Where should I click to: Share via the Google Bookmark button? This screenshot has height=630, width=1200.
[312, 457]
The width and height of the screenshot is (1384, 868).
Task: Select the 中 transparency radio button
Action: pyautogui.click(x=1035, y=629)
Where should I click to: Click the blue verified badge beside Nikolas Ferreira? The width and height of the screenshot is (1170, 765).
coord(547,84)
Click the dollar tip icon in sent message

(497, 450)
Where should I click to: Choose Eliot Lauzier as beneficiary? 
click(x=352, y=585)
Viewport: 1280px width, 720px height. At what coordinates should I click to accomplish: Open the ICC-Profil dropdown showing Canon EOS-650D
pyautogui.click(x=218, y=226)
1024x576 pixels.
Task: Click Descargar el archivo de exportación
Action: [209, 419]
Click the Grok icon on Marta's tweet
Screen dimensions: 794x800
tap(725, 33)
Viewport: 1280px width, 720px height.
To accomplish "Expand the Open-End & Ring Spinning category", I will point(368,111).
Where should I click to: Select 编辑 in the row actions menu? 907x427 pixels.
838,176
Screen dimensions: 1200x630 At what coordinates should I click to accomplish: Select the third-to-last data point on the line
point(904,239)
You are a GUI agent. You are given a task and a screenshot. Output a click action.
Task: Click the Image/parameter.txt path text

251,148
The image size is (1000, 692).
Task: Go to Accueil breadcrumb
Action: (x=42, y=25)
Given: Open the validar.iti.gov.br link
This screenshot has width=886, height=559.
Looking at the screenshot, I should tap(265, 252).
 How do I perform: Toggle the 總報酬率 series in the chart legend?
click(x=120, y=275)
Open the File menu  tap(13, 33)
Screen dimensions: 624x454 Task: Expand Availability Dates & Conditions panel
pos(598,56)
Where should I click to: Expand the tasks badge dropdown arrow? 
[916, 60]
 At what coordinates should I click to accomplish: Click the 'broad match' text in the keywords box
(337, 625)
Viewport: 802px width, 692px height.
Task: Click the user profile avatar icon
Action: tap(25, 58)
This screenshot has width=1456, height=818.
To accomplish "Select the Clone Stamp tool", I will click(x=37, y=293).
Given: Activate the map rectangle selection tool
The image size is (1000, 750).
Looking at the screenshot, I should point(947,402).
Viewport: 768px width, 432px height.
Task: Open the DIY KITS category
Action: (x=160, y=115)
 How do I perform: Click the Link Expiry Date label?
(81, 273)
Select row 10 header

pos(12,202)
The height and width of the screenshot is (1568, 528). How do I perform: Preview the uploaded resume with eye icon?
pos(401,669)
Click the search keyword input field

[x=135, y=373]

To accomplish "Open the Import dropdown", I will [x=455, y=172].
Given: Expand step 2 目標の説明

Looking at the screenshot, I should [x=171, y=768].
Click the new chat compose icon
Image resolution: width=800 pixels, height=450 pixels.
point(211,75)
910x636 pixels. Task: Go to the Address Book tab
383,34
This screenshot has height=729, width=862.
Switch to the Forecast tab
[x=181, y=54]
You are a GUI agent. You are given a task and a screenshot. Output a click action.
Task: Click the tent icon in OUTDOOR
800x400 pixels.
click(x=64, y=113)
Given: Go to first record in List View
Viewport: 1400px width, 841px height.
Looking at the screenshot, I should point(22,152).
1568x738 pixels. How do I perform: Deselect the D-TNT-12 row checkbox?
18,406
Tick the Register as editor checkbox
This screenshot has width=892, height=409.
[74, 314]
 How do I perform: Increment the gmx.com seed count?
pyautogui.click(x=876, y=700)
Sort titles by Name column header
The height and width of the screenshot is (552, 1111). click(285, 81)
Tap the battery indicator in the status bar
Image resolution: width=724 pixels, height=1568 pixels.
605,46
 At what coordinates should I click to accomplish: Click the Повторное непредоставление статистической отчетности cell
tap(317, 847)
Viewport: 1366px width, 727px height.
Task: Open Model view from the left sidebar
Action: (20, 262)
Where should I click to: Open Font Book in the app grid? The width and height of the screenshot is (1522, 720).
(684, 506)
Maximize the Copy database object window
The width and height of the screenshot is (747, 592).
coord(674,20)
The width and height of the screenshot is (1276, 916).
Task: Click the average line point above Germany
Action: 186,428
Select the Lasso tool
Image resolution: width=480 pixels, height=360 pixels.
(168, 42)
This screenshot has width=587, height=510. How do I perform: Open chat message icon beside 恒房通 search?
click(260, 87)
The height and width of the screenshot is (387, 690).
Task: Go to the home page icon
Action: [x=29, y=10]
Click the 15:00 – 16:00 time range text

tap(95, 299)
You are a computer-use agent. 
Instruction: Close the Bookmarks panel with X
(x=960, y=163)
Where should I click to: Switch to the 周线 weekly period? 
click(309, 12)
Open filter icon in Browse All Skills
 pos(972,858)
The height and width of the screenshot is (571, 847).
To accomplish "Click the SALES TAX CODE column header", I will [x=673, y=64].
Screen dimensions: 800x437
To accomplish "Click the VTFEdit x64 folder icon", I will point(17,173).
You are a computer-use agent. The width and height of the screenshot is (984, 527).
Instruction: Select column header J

——————

Copy out each line of the entries that holds "computer".

You are a computer-use agent. 
You are a computer-use agent. The width and height of the screenshot is (984, 527).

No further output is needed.